TASK DIRECTIONS:
The only acceptable reply is the number of lines in the material below that hold "screenshot".

□ □ □ □ □

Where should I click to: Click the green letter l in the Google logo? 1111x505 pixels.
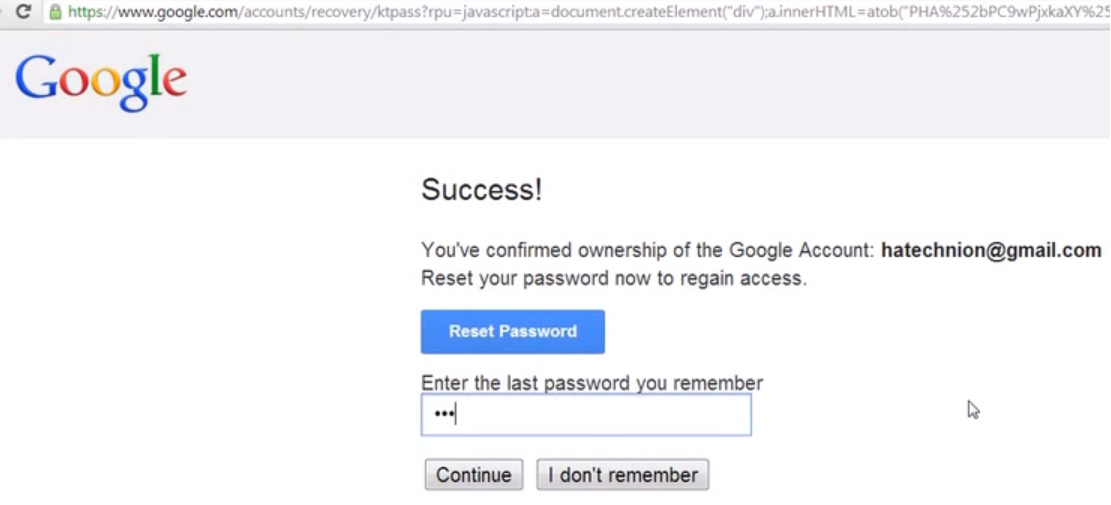click(x=154, y=76)
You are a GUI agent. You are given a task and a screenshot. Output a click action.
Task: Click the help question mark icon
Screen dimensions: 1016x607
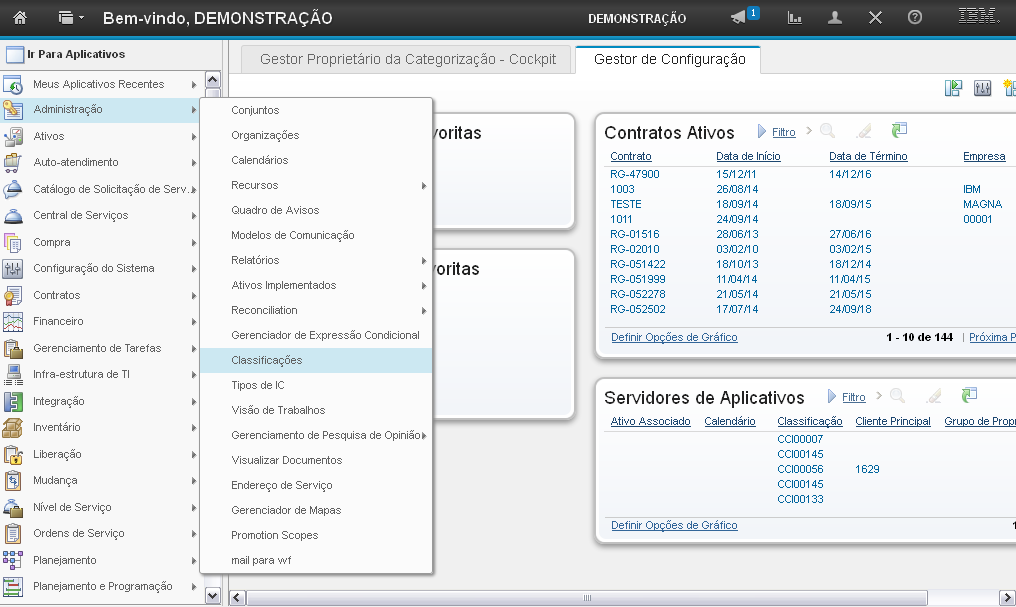(914, 18)
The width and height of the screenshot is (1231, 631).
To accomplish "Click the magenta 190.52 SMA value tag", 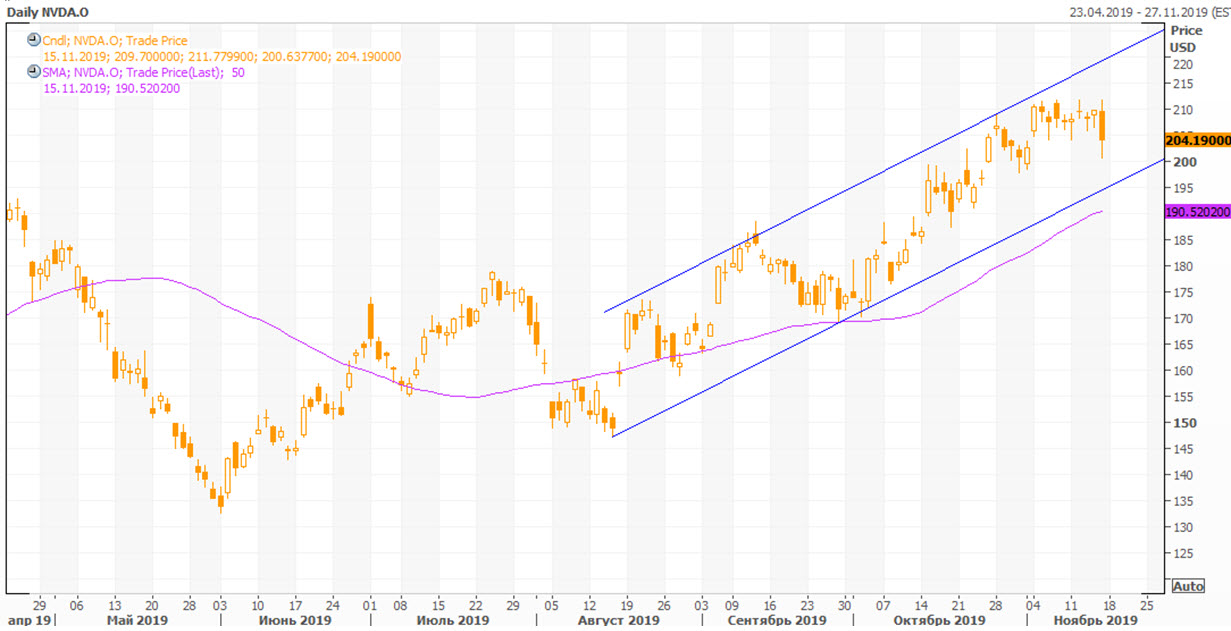I will [x=1197, y=212].

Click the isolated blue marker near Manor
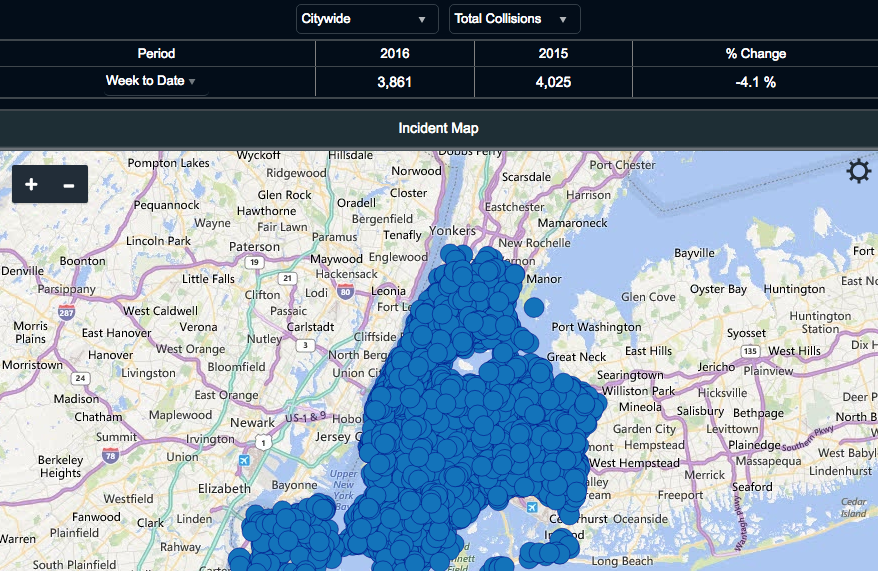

□ □ □ □ □

TASK OUTPUT:
2